-- RECORDS SUPPLIED follows --
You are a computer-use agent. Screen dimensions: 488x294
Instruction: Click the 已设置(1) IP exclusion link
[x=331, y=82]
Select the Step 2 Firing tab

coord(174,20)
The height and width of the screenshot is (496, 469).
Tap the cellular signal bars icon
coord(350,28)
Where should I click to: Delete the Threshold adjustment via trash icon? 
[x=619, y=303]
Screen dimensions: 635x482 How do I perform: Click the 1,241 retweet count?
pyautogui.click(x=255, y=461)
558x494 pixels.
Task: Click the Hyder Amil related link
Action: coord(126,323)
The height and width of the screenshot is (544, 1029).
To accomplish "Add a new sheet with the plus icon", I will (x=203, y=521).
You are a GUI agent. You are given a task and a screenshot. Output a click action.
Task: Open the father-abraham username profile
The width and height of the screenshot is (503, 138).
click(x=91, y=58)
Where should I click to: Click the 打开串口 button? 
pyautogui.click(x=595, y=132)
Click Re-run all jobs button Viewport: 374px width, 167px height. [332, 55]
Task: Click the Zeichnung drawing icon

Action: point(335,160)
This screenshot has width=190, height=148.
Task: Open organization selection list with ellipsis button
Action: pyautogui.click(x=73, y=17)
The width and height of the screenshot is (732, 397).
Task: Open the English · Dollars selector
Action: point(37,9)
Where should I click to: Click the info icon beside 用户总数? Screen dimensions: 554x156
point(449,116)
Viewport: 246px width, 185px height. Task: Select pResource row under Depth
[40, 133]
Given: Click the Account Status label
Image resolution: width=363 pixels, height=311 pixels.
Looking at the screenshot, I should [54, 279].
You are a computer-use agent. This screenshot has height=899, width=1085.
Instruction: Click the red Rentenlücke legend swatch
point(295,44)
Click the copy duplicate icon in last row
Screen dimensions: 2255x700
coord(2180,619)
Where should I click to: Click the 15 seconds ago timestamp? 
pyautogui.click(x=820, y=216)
-- RECORDS SUPPLIED concluded --
**ACTIVITY**.
Look over the records. Copy the lines that include the word "computer".

**REPLY TO THE EXERCISE**.
You are a computer-use agent. Screen dimensions: 488x294
You are a computer-use agent. This screenshot has height=899, width=1085.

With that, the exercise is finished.